"like X-ing the Y"
like trying to secure Windows
The English language is preparing to mourn the loss of one of its most agreeable similes as painters finally apply the last lick of paint to the Forth Bridge. For well over 100 years, chaps armed with buckets and brushes have scaled the famous structure in a Sisyphean endeavour to keep it spick and span. Now, however, after a …
It's all PR BS I'm afraid. I was told by somebody on the project a few years back that it was a myth that the bridge was constantly being painted. Futhermore he said he could cite periods where no painting was done on the bridge at all for some considerable time.
The whole myth got started because painting the structure is so complex that it obviously takes a very log time and somebody stated that it took so long that by the time the painters reached the far side they would have to start again at the other. There was never any official confirmation of this.
Indeed I remember a few years ago it being a news story (probably in the Scotsman) that the bridge was falling to bits because the painting had been stopped. They can't have it both ways - either the painting was stopped or it has been continuous since the bridge was erected.
George IV Bridge does not cross the Firth of Forth. It's an elevated street in Edinburgh. You can't count it just because it's in Scotland you know.
There are two bridges at Queensferry, the Forth Bridge and the Forth Road Bridge. Although they are planning another road bridge. Further inland there are two more bridges although I think they cross the river Forth rather than the Firth of Forth. Those are the Kincardine on Forth Bridge and the Clackmananshire Bridge which bypasses Kincardine to the north.
So in short there are still only two bridges over the Firth of Forth.
Reminds me of my last company, when the tape drive broke on the software production server. Someone decided that we couldn't buy a new one, because the new SAN took all the money and it had an excellent new tape drive in. I was instructed to run a cron job each night to copy the source code repository to the SAN which was in a different building (The backup software couldn't backup to the SAN).
It took just over 25 hours to copy the entire repository over the internal network, so the next night the job started before the first had finished. I can't remember how long this nonesense went on for before they decided to buy a new production server and just connect it directly to the SAN. Whatever, it certainly saved the cost of a tape drive :)
This is old news and coupled with this the scaffolding is not down for three months. So it is not finished yet and it is old news that it is finished. The News in this country is tripe with a capital T. Have people forgotten that our government has been engaged in torture! This means if they can do it to them, they can do it to us.
If I understand your post correctly, we should not be concerned with anything other than just one instance of something that has probably been going on in some form or another for a long time. There is no justification in your mind, for people to indulge in a bit of humour combined with non-political interest.
I'm sorry, you are wrong.
I would think that the most appropriate alternative in this forum is: "Like designing a secure system". As soon as you think you've finished, somebody discovers a fundamental hack which means you need to go back and start again.

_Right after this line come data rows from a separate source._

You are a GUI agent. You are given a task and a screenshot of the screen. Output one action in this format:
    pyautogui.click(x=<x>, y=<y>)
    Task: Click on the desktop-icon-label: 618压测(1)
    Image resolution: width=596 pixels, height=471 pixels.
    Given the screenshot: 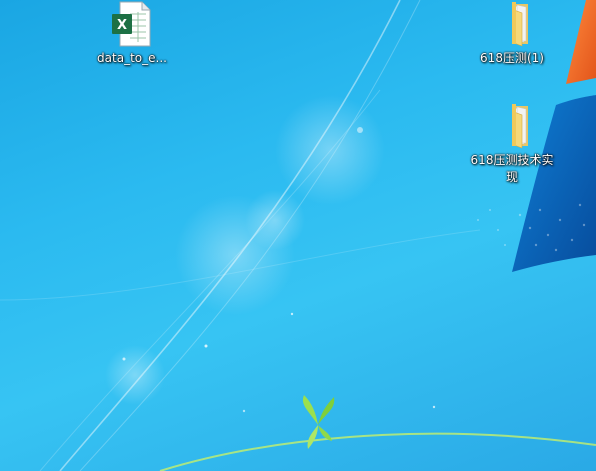 What is the action you would take?
    pyautogui.click(x=512, y=58)
    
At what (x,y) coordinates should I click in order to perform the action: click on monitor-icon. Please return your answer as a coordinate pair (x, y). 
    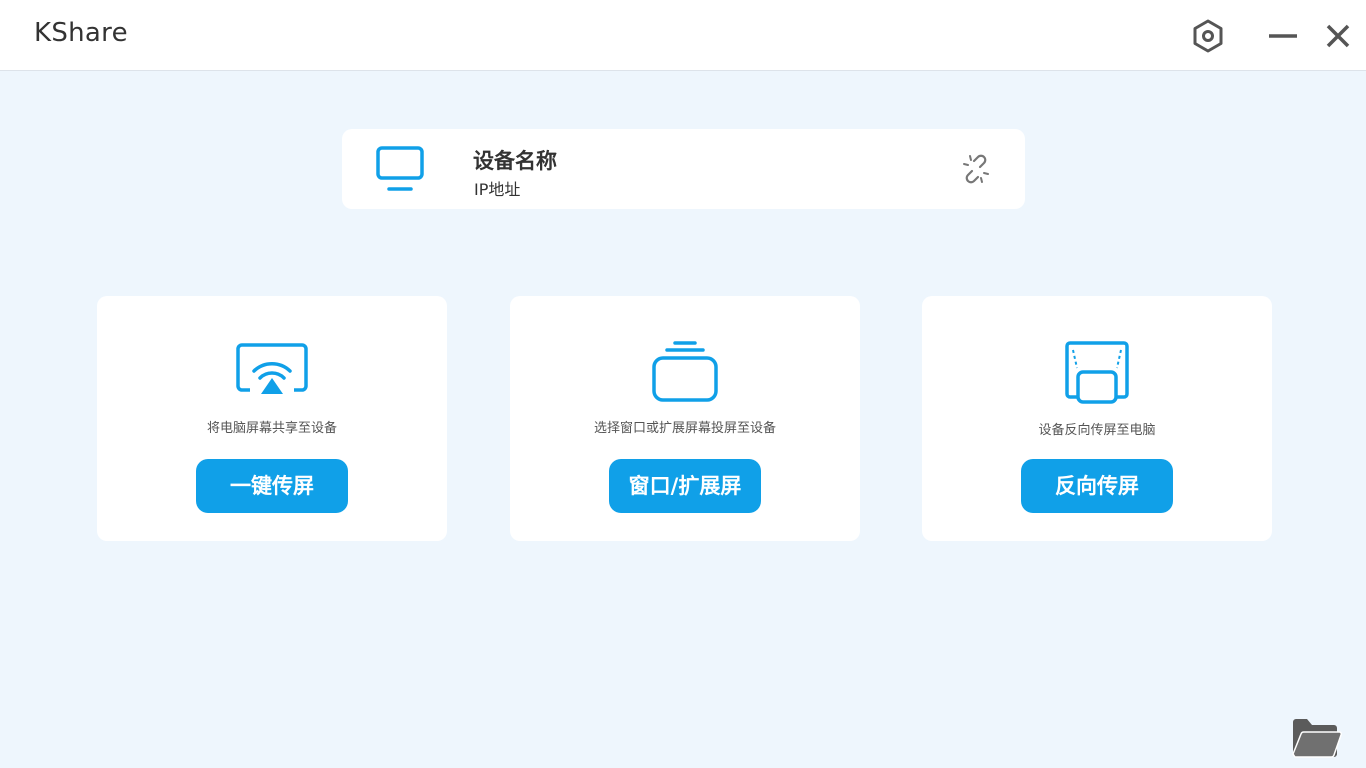
    Looking at the image, I should click on (400, 168).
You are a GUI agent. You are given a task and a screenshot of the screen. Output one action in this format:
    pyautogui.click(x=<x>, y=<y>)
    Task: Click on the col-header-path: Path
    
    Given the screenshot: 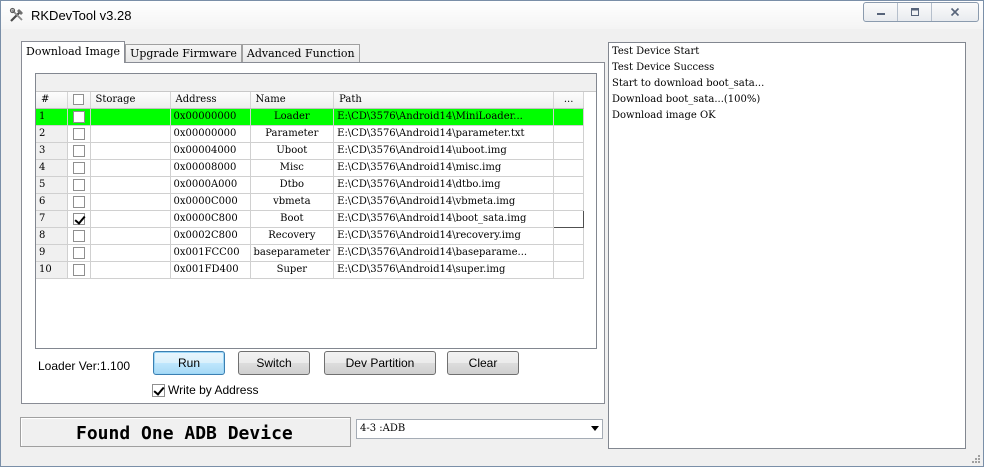 What is the action you would take?
    pyautogui.click(x=444, y=100)
    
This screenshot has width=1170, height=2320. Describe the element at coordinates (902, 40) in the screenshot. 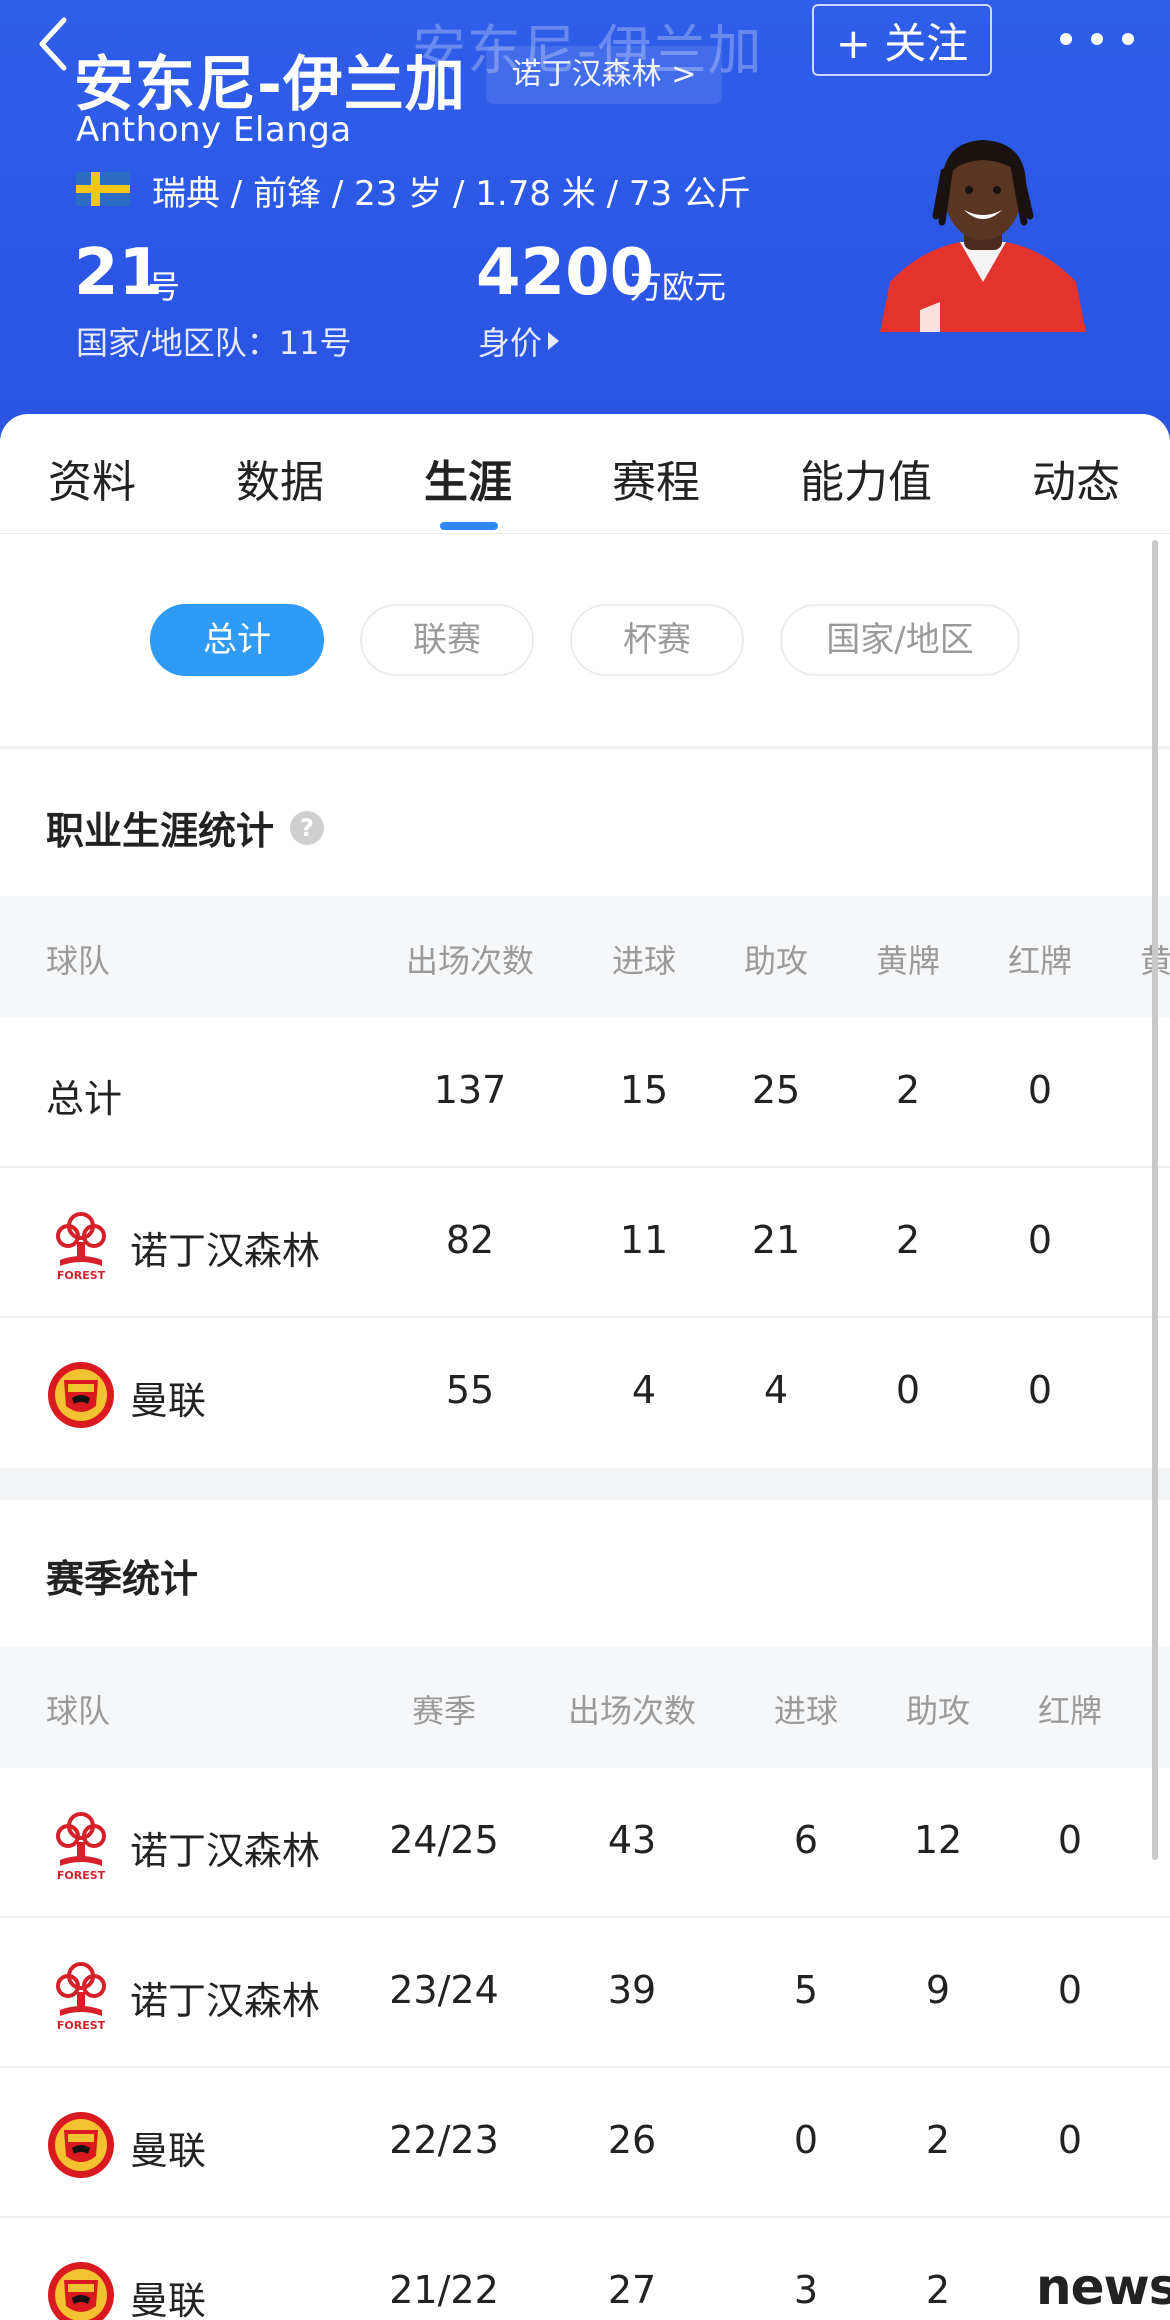

I see `follow-button: + 关注` at that location.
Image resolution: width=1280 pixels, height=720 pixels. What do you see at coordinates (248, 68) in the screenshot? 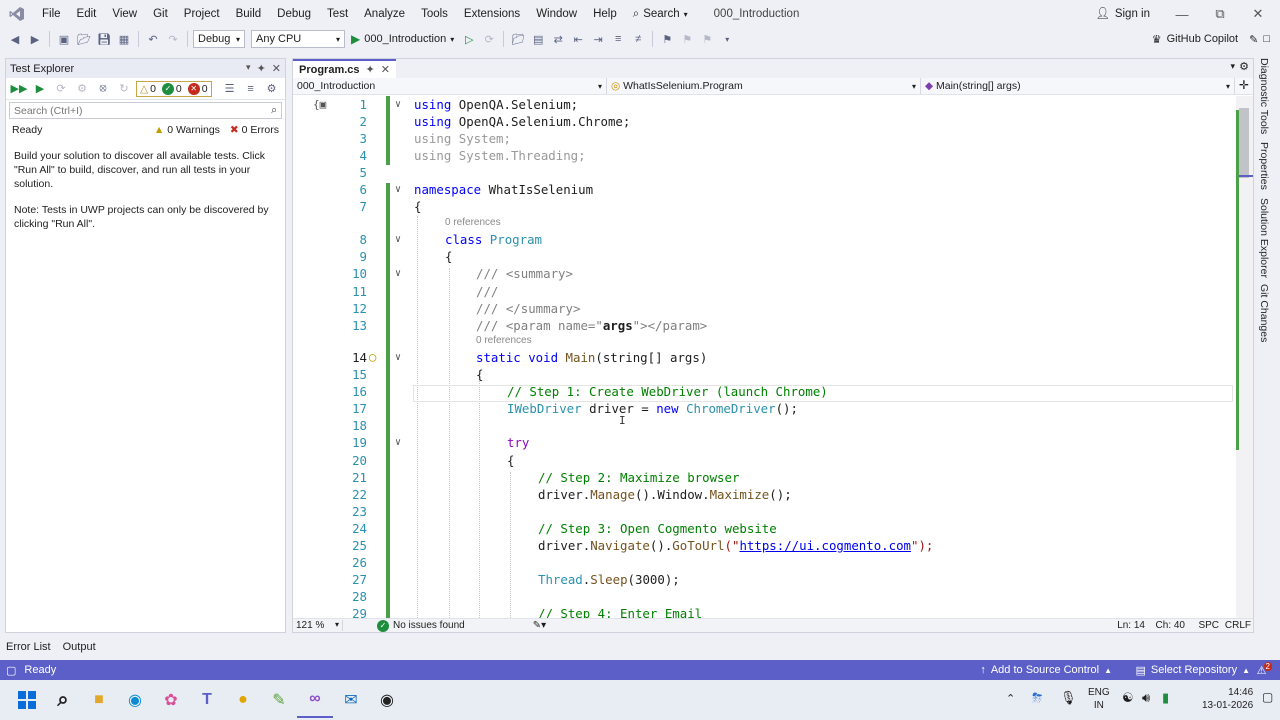
I see `window-position-icon: ▾` at bounding box center [248, 68].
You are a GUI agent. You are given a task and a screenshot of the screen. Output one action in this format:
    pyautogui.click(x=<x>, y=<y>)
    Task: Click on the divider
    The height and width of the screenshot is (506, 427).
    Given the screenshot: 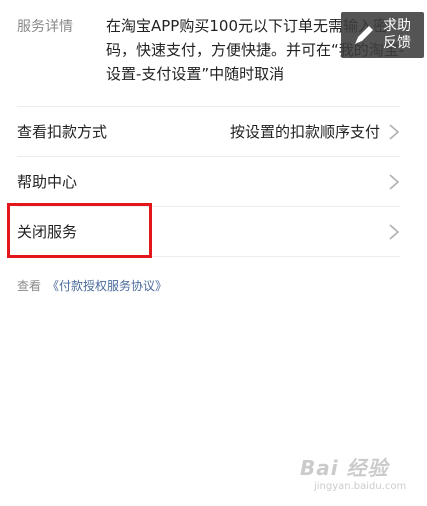 What is the action you would take?
    pyautogui.click(x=208, y=256)
    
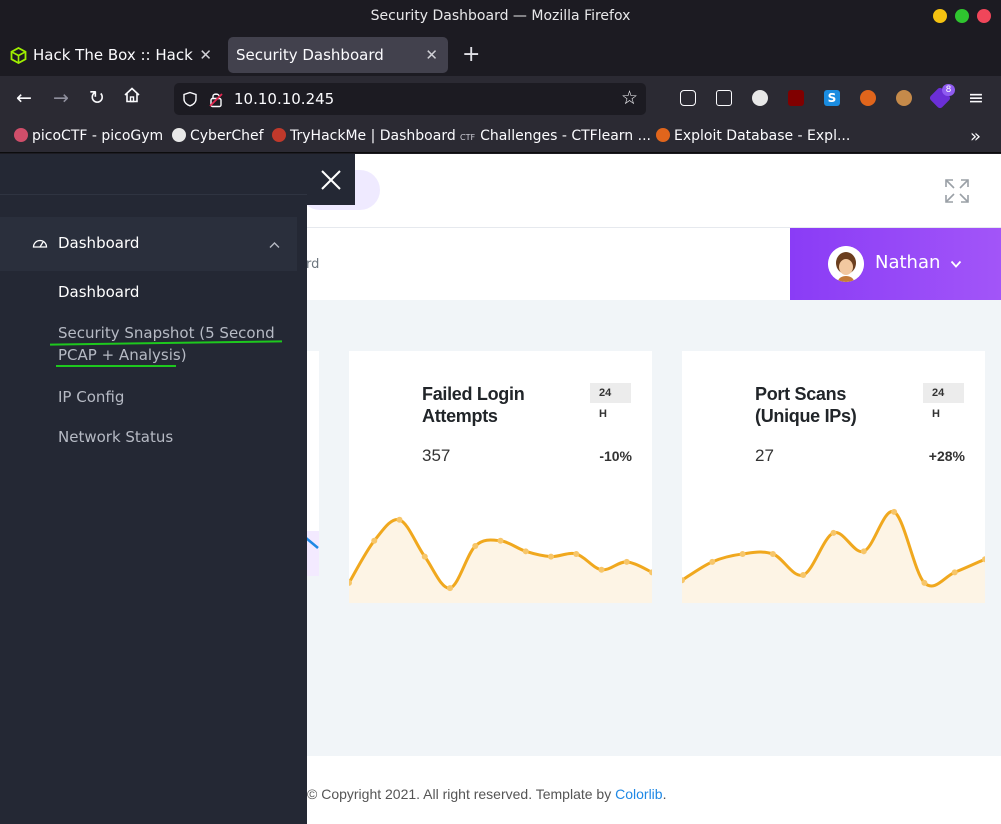  What do you see at coordinates (832, 98) in the screenshot?
I see `extension-s-icon: S` at bounding box center [832, 98].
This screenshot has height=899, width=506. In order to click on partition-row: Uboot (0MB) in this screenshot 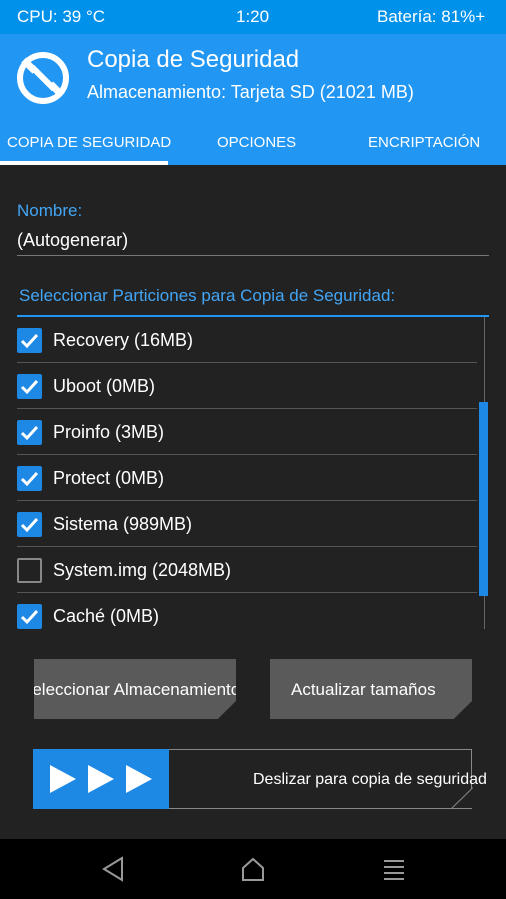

Something more in tune with the mentality of the Clapham Omnibus passenger is needed, though, I think. How about "Reaching your annual performance-review targets"? As everyone knows, achieving this feat will simply lead to your boss being replaced by someone with better "people management" skills, who will set you unreachable targets for next year.
A friend of mine had such a review, and was told that she wasn't doing what was specified in her contract of employment. When she objected that she didn't have a contract, her boss informed her that there was a provisional contract held in the HR department, but that it was confidential and so she wasn't allowed to read it.
She's looking for another job, but painting the Forth bridge probably isn't up her street.
I sincerely hope they applied that epoxy 100% perfectly to every square inch of the bridge; that epoxy is buggeringly hard to remove or patch, not to mention just a little bit toxic.
One little patch done badly, if left alone for a couple of decades due to "we don't need to maintain it anymore" thinking can lead to mighty costly repairs. Or spectacular failure. In my (amittedly worthless) opinion, I would stick with conventional micaceous oxide paint and regular maintenance. Sure, it costs $x per year, but thats better than the $x^2+y^6+z^17 you'll have to pay when something goes wrong. Cheapest contractors = what are the chances?
Why change the saying?
I mean we still use, not enough room to swing a cat (of nine tails), freeze the balls off a brass monkey (cannon balls) and the likes.
Like painting the forth bridge... never ending with no apparent benefit! How about like paying your taxes... you keep paying them, but the country still goes down the pan and the professionally unemployed still get by with no income but have full sky package and a 40+ inch LED telly.